Three timelines are running independently, but they stay in sync because the delays line up with the stomp cycle. The result is that it looks like Claude is actually throwing the confetti; the hand goes up, and the burst follows. The second burst uses the same sprites mirrored with scale(-1, 1), launching from the left side instead of the right.

Gym Claude

Gym Claude (source)

Gym Claude looks like the simplest animation, but it was actually the hardest. There’s no tweening, no transforms, no computed values. Just 36 illustrated frames every position of Claude picking up the dumbbell, curling it overhead, and putting it back down. Each frame is a completely different SVG illustration. 36 frames are drawn, but the playback sequence runs through 48 beats because frames 13 through 24 play twice. Claude does a second rep.

Gym Claude with timing

The work wasn’t mainly in the code. It was in drawing every single frame and getting the timing right between them. Not every frame plays at the same speed. Some need to hold longer; the dumbbell pauses at the top of the curl, and the mascot holds position before the next rep. A flat rate makes it feel like a slideshow. Dynamic delays give it rhythm. GSAP builds the whole sequence as a single timeline.
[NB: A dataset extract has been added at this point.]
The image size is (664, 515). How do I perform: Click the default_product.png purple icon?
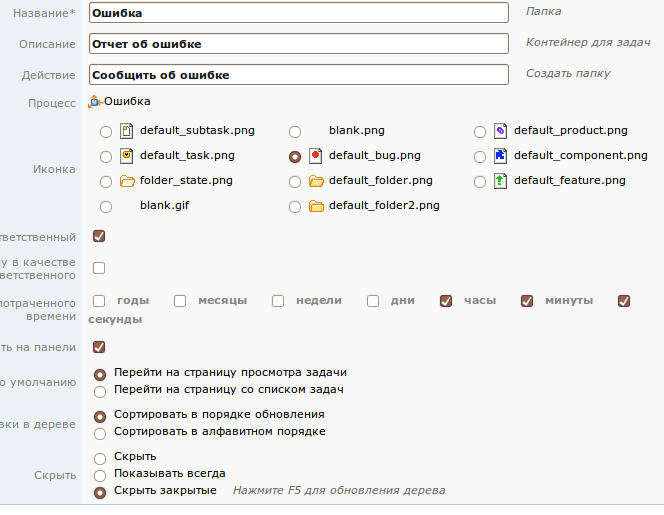pyautogui.click(x=500, y=131)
It loops through the frame array, sets each frame’s visibility, and places it on the timeline at the right moment using the delay values:

function getDelay(seqIdx, frame) {
  if (seqIdx === frameSequence.length - 1) return 1.5;
  if (frame === 6 || frame === 7) return 0.27;
  if (frame === 15) return 0.4;
  if (frame === 21) return 0.4;
  return 0.085;
}

const tl = gsap.timeline({ repeat: -1 });
let time = 0;

for (let i = 0; i < frameSequence.length; i++) {
  const frame = frameSequence[i];
  frames.forEach((el, j) => {
    if (el) tl.set(el, { display: j === frame ? "inline" : "none" }, time);
  });
  time += getDelay(i, frame);
}

Frames 6 and 7 hold for 270 ms, that’s the effort at the top of the lift. Frames 15 and 21 hold for 400ms; the pause between reps. The last frame sits for a full 1.5 seconds before the whole thing loops. Small differences, but they’re what make it feel like Claude is actually working out and not just cycling through SVGs.

Reflections

The whole project took about four days. What kept me going was having a clear picture of the result in my head, the goal was an exact replica of the original animations. Not “inspired by,” not “similar to.” The same thing. That meant every timing, every easing, every frame had to match. It was a specific kind of challenge, reverse-engineering someone else’s creative decisions with code.

Shout out to GSAP for making this kind of work possible, and for the merch bundle I won after posting this project. And to ClaudeAI for the original animations that started the whole thing.

Thanks for reading!! If you made it this far, I hope something here sparked an idea. Go build something, your corner of the web should be fun.